Step 4: Evaluate with LLM Judges

Modern LLMs have significantly more reasoning capacity than search systems. Search engines use small re-rankers optimized for millisecond latency, while LLMs use 100B+ parameters with seconds to reason per judgment. This capacity asymmetry means LLMs can judge the quality of results more thoroughly than the systems that produced them.

However, this analysis only works if you equip the LLM with a detailed scoring prompt that uses the same rubric as human evaluators. Provide example queries with scored results as a demonstration, and require a structured JSON output with a relevance score (0-4) and a brief explanation per result.

At the same time, run an LLM judge and have two human experts score a 100-query validation subset covering easy, medium, and hard queries. Once that’s done, calculate inter-human agreement using Cohen’s Kappa (target: κ > 0.70) and Pearson correlation (target: r > 0.80). I’ve seen Claude Sonnet achieve 0.84 agreement with expert raters when the rubric is well-specified.

Step 5: Measure evaluation stability with ICC

Accuracy alone doesn’t tell you if your evaluation is trustworthy. You also need to know if the variance you’re seeing among search results reflects genuine differences in query difficulty, or just random noise from inconsistent model provider behavior.

The Intraclass Correlation Coefficient (ICC) splits variance into two buckets: between-query variance (some queries are just harder than others) and within-query variance (inconsistent results for the same query across runs).

Here’s how to interpret ICC when vetting AI search providers:

ICC ≥ 0.75: Good reliability. Provider responses are consistent.
ICC = 0.50-0.75: Moderate reliability. Mixed contribution from query difficulty and provider inconsistency.
ICC < 0.50: Poor reliability. Single-run results are unreliable.

Consider two providers, both achieving 73% accuracy:

Accuracy	ICC	Interpretation
73%	0.66	Consistent behavior across trials.
73%	0.30	Unpredictable. The same query produces different results.

Without ICC, you’d deploy the second provider, thinking you’re getting 73% accuracy, only to discover reliability problems in production.

In our research evaluating providers on GAIA (reasoning tasks) and FRAMES (retrieval tasks), we found ICC varies dramatically with task complexity, from 0.30 for complex reasoning with less capable models to 0.71 for structured retrieval. Often, accuracy improvements without ICC improvements reflected lucky sampling rather than genuine capability gains.

What Success Actually Looks Like

With that validation in place, you can evaluate providers across your full test set.

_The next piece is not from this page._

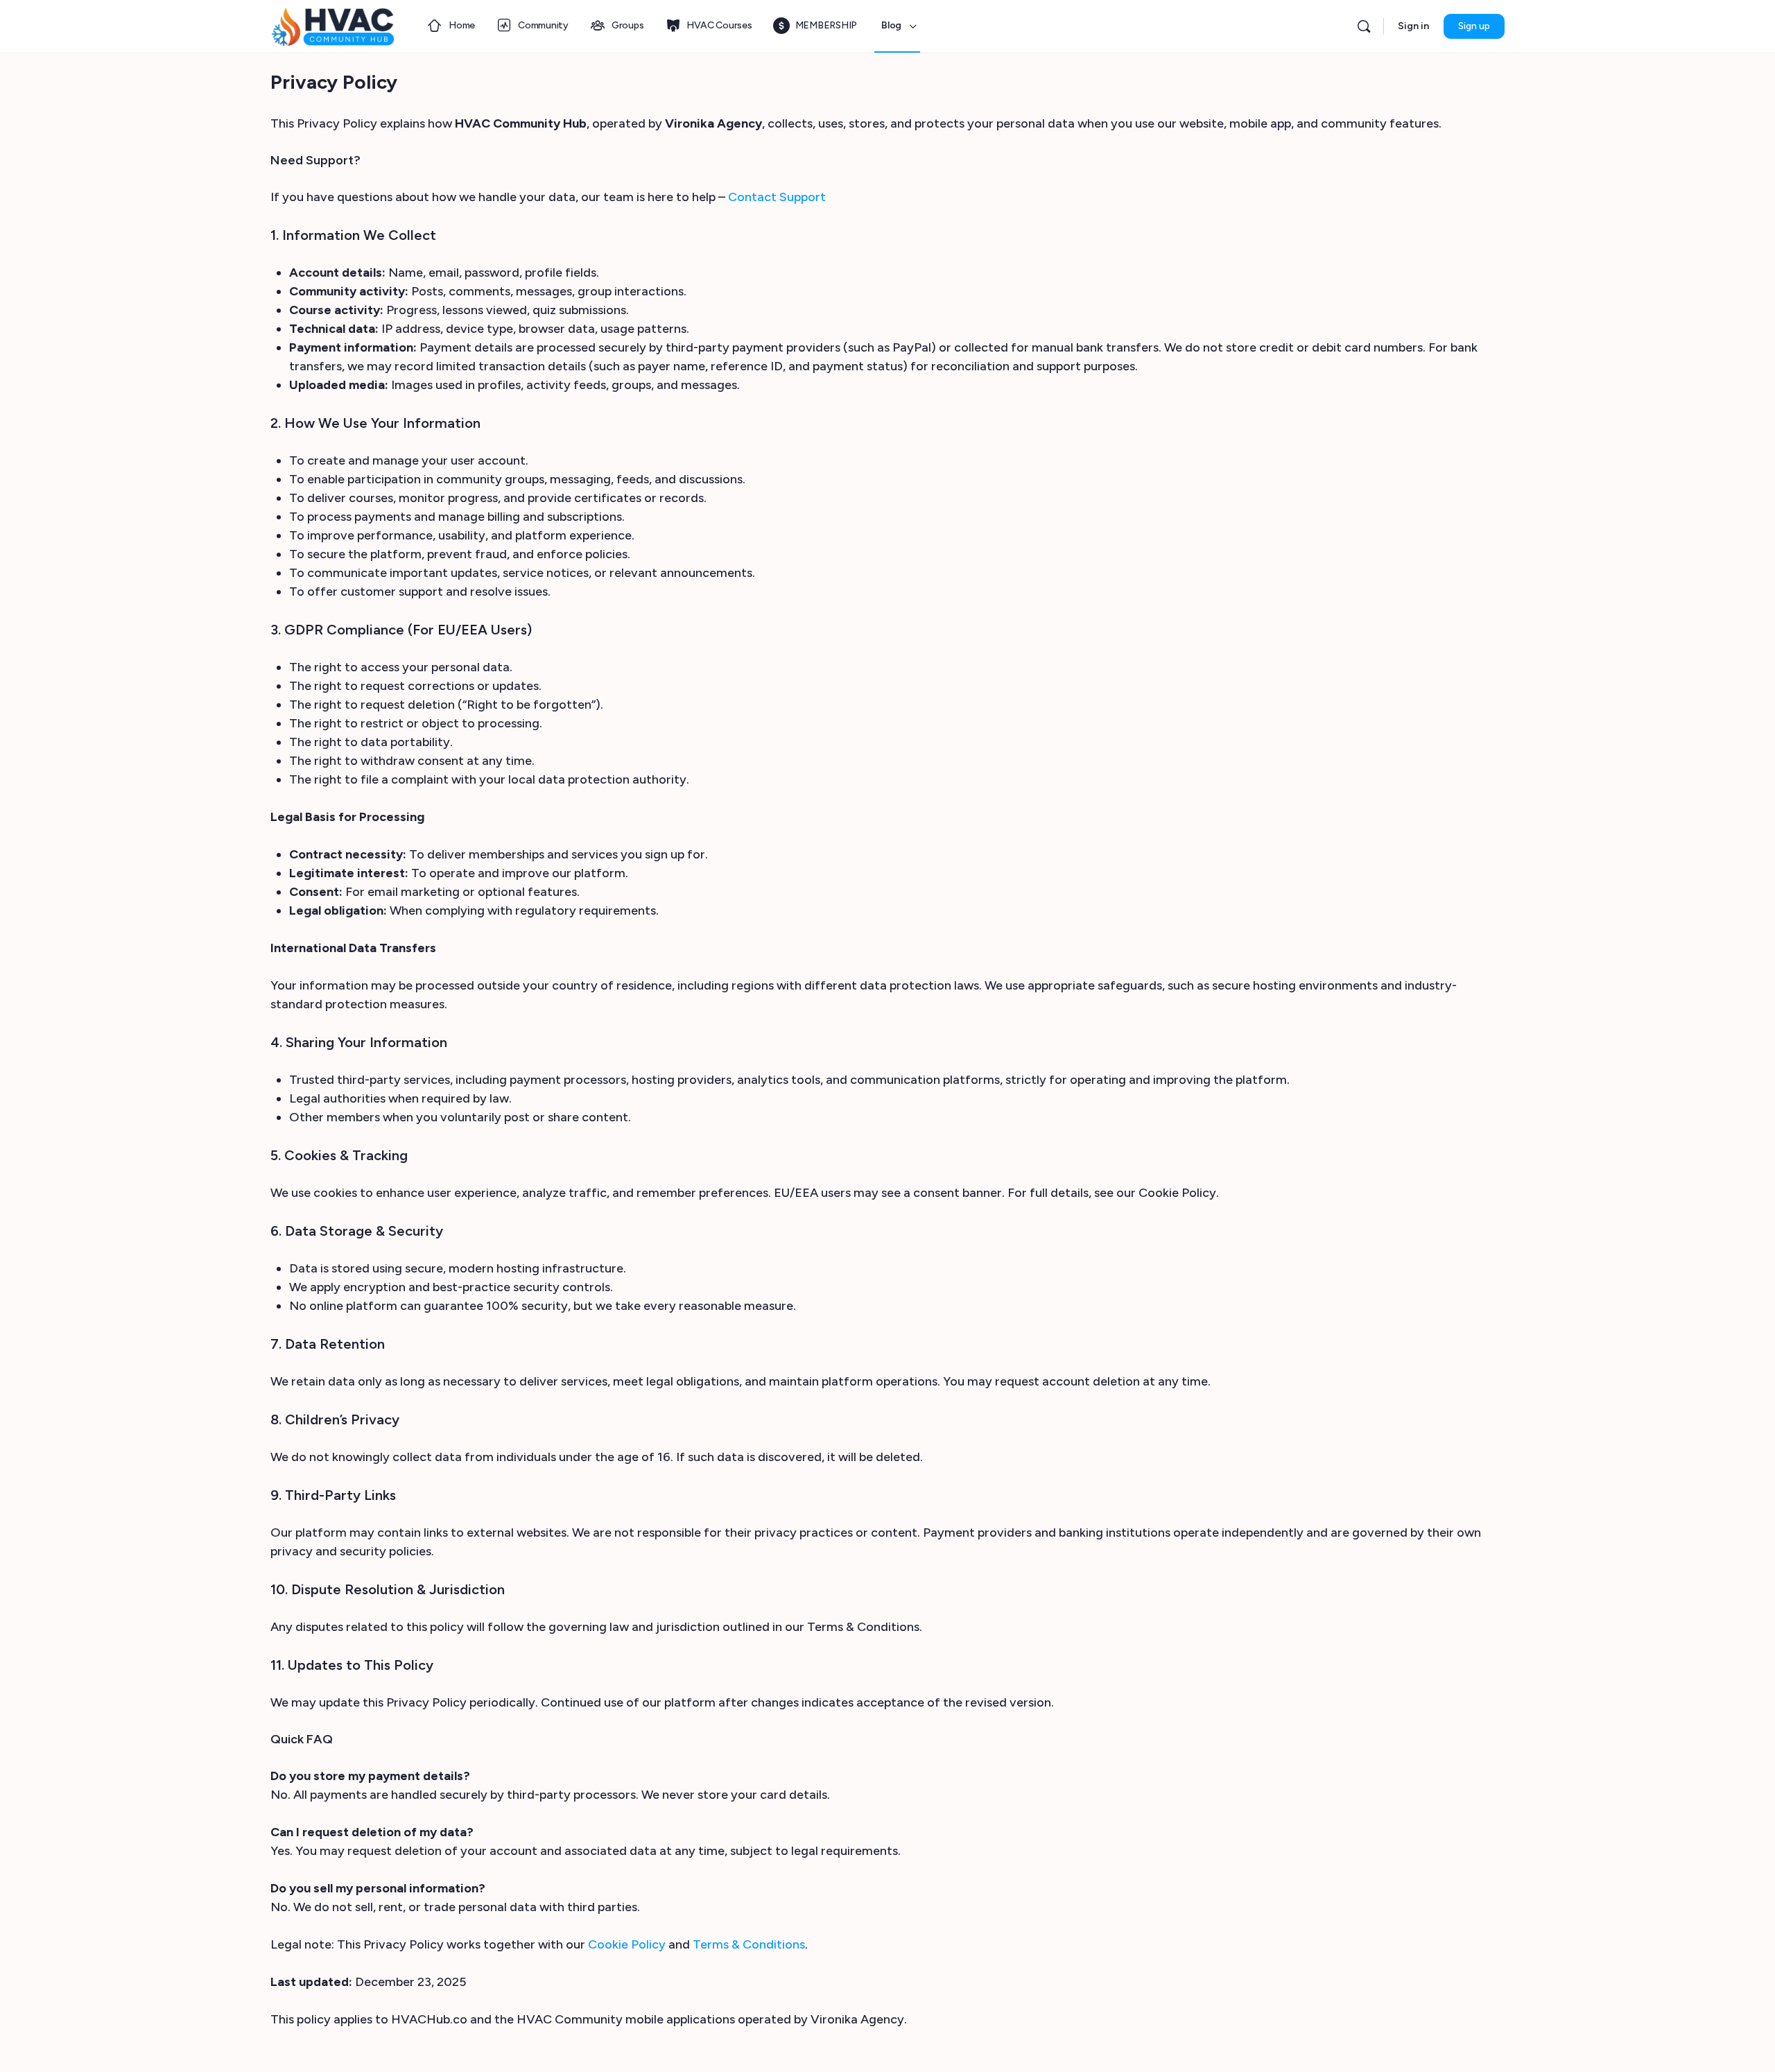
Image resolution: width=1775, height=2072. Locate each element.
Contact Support (777, 197)
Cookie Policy (627, 1944)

Results might look like:

Provider A: 81.2% ± 2.1% accuracy (95% CI: 79.1-83.3%), ICC=0.68
Provider B: 78.9% ± 2.8% accuracy (95% CI: 76.1-81.7%), ICC=0.71

The intervals don’t overlap, so Provider A’s accuracy advantage is statistically significant at p<0.05. However, Provider B’s higher ICC means it’s more consistent—same query, more predictable results. Depending on your use case, consistency may matter more than the 2.3pp accuracy difference.

Provider C: 83.1% ± 4.8% accuracy (95% CI: 78.3-87.9%), ICC=0.42
Provider D: 79.8% ± 4.2% accuracy (95% CI: 75.6-84.0%), ICC=0.39

Provider C appears better, but those wide confidence intervals overlap substantially. More critically, both providers have ICC < 0.50, indicating that most variance is due to trial-to-trial randomness rather than query difficulty. When you see variance like this, your evaluation methodology itself needs debugging before you can trust the comparison.

This isn’t the only way to evaluate search quality, but I find it one of the most effective for balancing accuracy with feasibility. This framework delivers reproducible results that predict production performance, enabling you to compare providers on equal footing.

Right now, we are in a stage where we are relying on cherry-picked demos, and most vendor comparisons are meaningless because everyone measures differently. If you’re making million-dollar decisions about search infrastructure, you owe it to your team to measure properly.